───── PAGE EXCERPT ─────

The previous morning at Mills Pond Park in Wells Branch, world-famous birder and nature tour operator Victor Emanuel pointed out — whether I was looking at the right bird at the right moment or not during our two-hour stroll — a Philadelphia vireo, American redstart, Canada warbler, mourning warbler, black and white warbler, catbird, American robin, downy woodpecker, Carolina wren, black vulture, cardinal, blue jay, great blue heron and more.
Other birders we met that morning reported an ovenbird, Kentucky warbler, yellow warbler and, although I remain skeptical, a very rare Sutton's warbler.
Now, don’t feel overwhelmed by the numbers already. Although I’ve loved birds all my life, I’m still a baby birder next to Emanuel, Bristol or her mother, Valarie Bristol, who is credited with saving the golden-cheeked warbler’s habitat through the Balcones Canyonlands complex of wildlife preserves.
The moment I opened Bristol’s book, I felt at ease. It is extremely well-organized around Texas regions, with helpful breakout boxes that include photos of birds — most of them taken by Bristol or her husband, Thomas Nilles — and helpful "Feather Fact" identification tips.
It should come as no surprise that Bristol is the former coordinator of the Texas Children in Nature at the Texas Parks and Wildlife Department. Her manner is disarming, and our stroll was punctuated by frequent blasts of laughter.
In her former parks and wildlife role, for a systematic study of attitudes, she watched groups of adults and youths from behind a two-way mirror as they discussed their impressions of nature. Some kids in urban centers viewed nature as almost always threatening.
"The thing that struck me the most, though, was that they always referred to nature as far away," Bristol told me. "Never near them. Never where they were. I want to change that."
Her book includes a guide to Texas eco-regions, birding terminology, migratory flyways — birding is best done in Texas during spring and fall migrations — tips on how to plan your birding trip, birding by sound and birding with limited mobility.

───── RECORD EXCERPTS ─────

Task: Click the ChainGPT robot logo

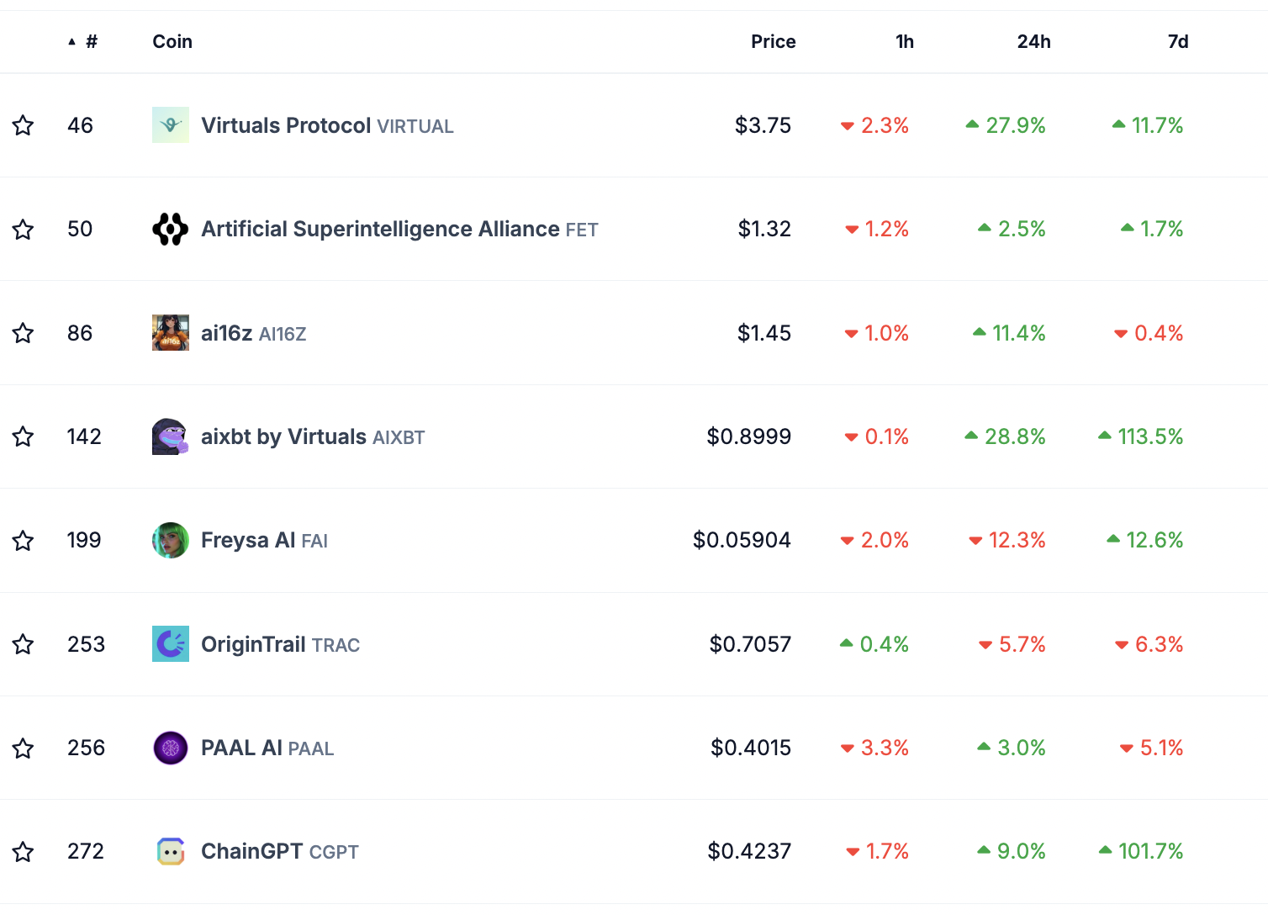Action: pyautogui.click(x=171, y=851)
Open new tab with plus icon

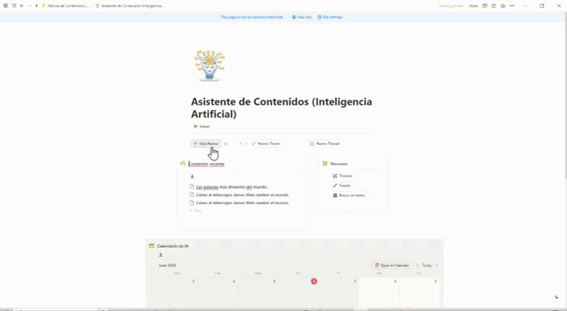36,6
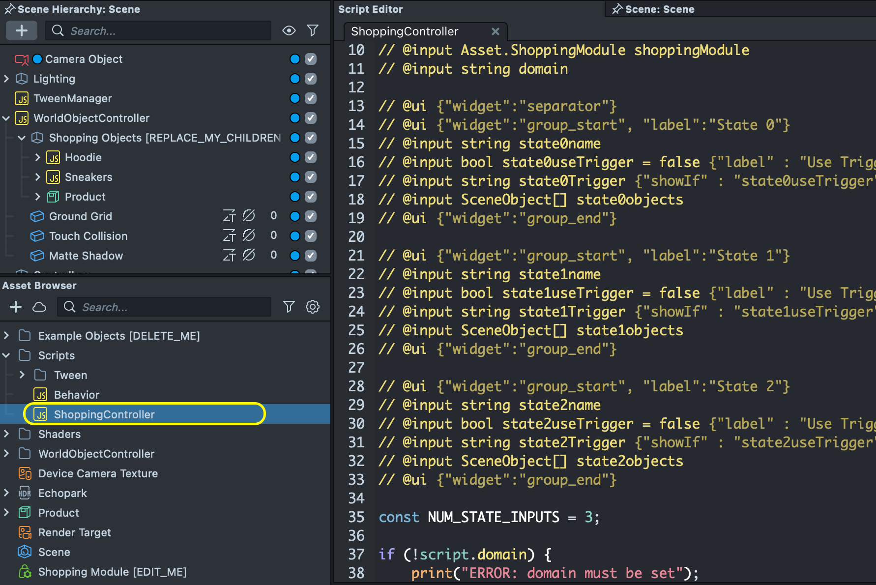Disable the Hoodie object checkbox
This screenshot has height=585, width=876.
[311, 157]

─────

● **EXERCISE DESCRIPTION**: Write out the birding passage in full, word for word.

● **WRITTEN RESPONSE**:
The previous morning at Mills Pond Park in Wells Branch, world-famous birder and nature tour operator Victor Emanuel pointed out — whether I was looking at the right bird at the right moment or not during our two-hour stroll — a Philadelphia vireo, American redstart, Canada warbler, mourning warbler, black and white warbler, catbird, American robin, downy woodpecker, Carolina wren, black vulture, cardinal, blue jay, great blue heron and more.
Other birders we met that morning reported an ovenbird, Kentucky warbler, yellow warbler and, although I remain skeptical, a very rare Sutton's warbler.
Now, don’t feel overwhelmed by the numbers already. Although I’ve loved birds all my life, I’m still a baby birder next to Emanuel, Bristol or her mother, Valarie Bristol, who is credited with saving the golden-cheeked warbler’s habitat through the Balcones Canyonlands complex of wildlife preserves.
The moment I opened Bristol’s book, I felt at ease. It is extremely well-organized around Texas regions, with helpful breakout boxes that include photos of birds — most of them taken by Bristol or her husband, Thomas Nilles — and helpful "Feather Fact" identification tips.
It should come as no surprise that Bristol is the former coordinator of the Texas Children in Nature at the Texas Parks and Wildlife Department. Her manner is disarming, and our stroll was punctuated by frequent blasts of laughter.
In her former parks and wildlife role, for a systematic study of attitudes, she watched groups of adults and youths from behind a two-way mirror as they discussed their impressions of nature. Some kids in urban centers viewed nature as almost always threatening.
"The thing that struck me the most, though, was that they always referred to nature as far away," Bristol told me. "Never near them. Never where they were. I want to change that."
Her book includes a guide to Texas eco-regions, birding terminology, migratory flyways — birding is best done in Texas during spring and fall migrations — tips on how to plan your birding trip, birding by sound and birding with limited mobility.